Applied Data · Stage test

Data Intermediate stage test

No governed timed route exists for this stage yet, so this page gives you an honest untimed stage-end check built from the published bank.

Format Untimed self-check

Questions 18

Best time to use it After the stage modules and practice

Question 1

What is the difference between ETL and ELT?

ETL is faster because it processes less data
In ETL, data is transformed before loading into the target. In ELT, raw data is loaded first and transformed inside the target system
ELT is an older approach that has been replaced by ETL
ETL and ELT produce identical results with no practical difference

Reveal answer

Correct answer: In ETL, data is transformed before loading into the target. In ELT, raw data is loaded first and transformed inside the target system

Question 2

What is data lineage and why does it matter?

It is the age of a dataset measured in days since creation
It is the documented path that data follows from source to destination, including all transformations, enabling trust and debugging
It is a type of database index that improves query speed
It is a backup strategy for disaster recovery

Reveal answer

Correct answer: It is the documented path that data follows from source to destination, including all transformations, enabling trust and debugging

Question 3

What does DAMA DMBOK 2 define as the primary purpose of data governance?

Installing database management software
Exercising authority, control, and shared decision-making over the management of data assets
Writing SQL queries for business analysts
Encrypting all data at rest and in transit

Reveal answer

Correct answer: Exercising authority, control, and shared decision-making over the management of data assets

Question 4

What is a data catalogue and what problem does it solve?

A tool that automatically cleans dirty data
A searchable inventory of data assets with metadata, lineage, and ownership that helps teams find, understand, and trust available data
A list of every SQL table in a database
A backup schedule for all organisational databases

Reveal answer

Correct answer: A searchable inventory of data assets with metadata, lineage, and ownership that helps teams find, understand, and trust available data

Question 5

What role do APIs play in data interoperability?

APIs are only used for web development, not data sharing
APIs provide standardised programmatic interfaces that allow different systems to exchange data without tight coupling
APIs replace the need for data standards
APIs can only transfer JSON data

Reveal answer

Correct answer: APIs provide standardised programmatic interfaces that allow different systems to exchange data without tight coupling

Question 6

What is the difference between descriptive and predictive analytics?

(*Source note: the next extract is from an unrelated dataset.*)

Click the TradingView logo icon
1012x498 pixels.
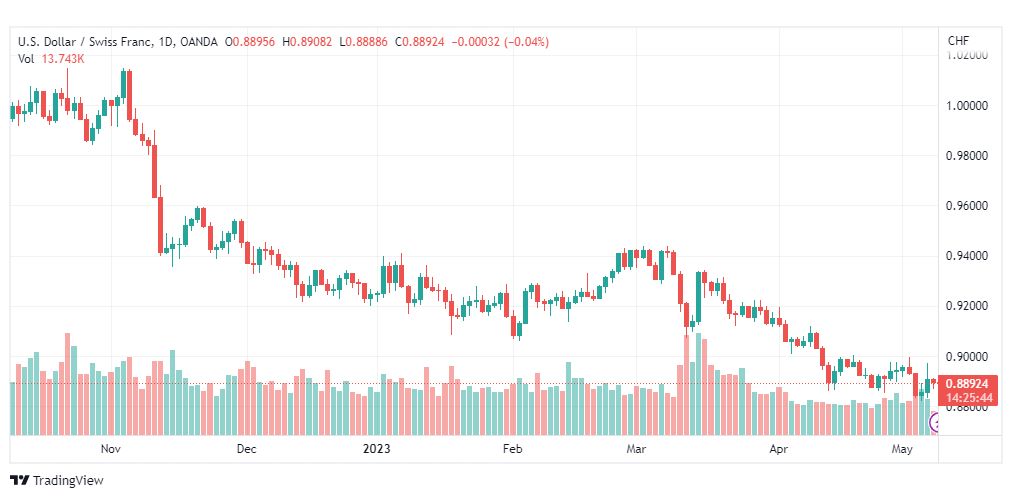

Descriptive analytics is more accurate than predictive analytics
Descriptive analytics summarises what has happened, while predictive analytics uses patterns to forecast what might happen
Predictive analytics only works with structured data
They are different names for the same technique

Reveal answer

Correct answer: Descriptive analytics summarises what has happened, while predictive analytics uses patterns to forecast what might happen

Question 7

What does a normal distribution tell you about a dataset?

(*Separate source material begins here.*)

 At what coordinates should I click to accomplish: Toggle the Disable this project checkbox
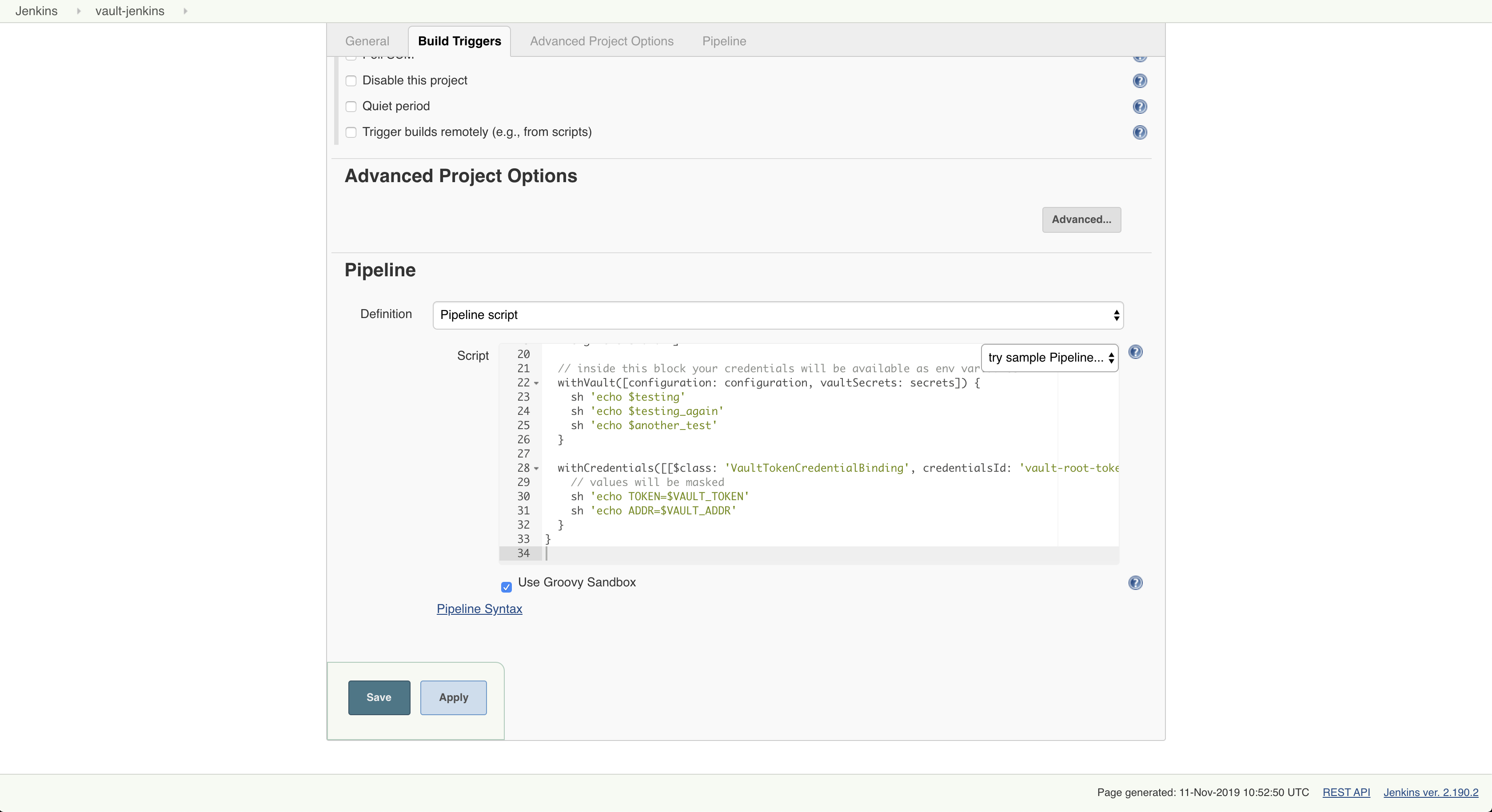point(352,80)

That all values are exactly the same
That most values cluster around the mean, with fewer values appearing as you move further away, forming a symmetric bell curve
That the data has no outliers
That the dataset is too small to analyse

Reveal answer

Correct answer: That most values cluster around the mean, with fewer values appearing as you move further away, forming a symmetric bell curve

Question 8

Why does correlation not imply causation?

Because correlation is always measured incorrectly
Because two variables can move together due to a third confounding variable, coincidence, or reverse causality
Because causation is impossible to prove in any context
Because correlation only works with numerical data

Reveal answer

Correct answer: Because two variables can move together due to a third confounding variable, coincidence, or reverse causality

Question 9

What makes an A/B test valid?

Running the test for exactly 24 hours
Random assignment of subjects to control and treatment groups, sufficient sample size, and measuring a single primary metric
Testing as many changes as possible at once to save time
Only testing with users who volunteered

Reveal answer

Correct answer: Random assignment of subjects to control and treatment groups, sufficient sample size, and measuring a single primary metric

Question 10

What is the difference between a conceptual model and a physical model in data modelling?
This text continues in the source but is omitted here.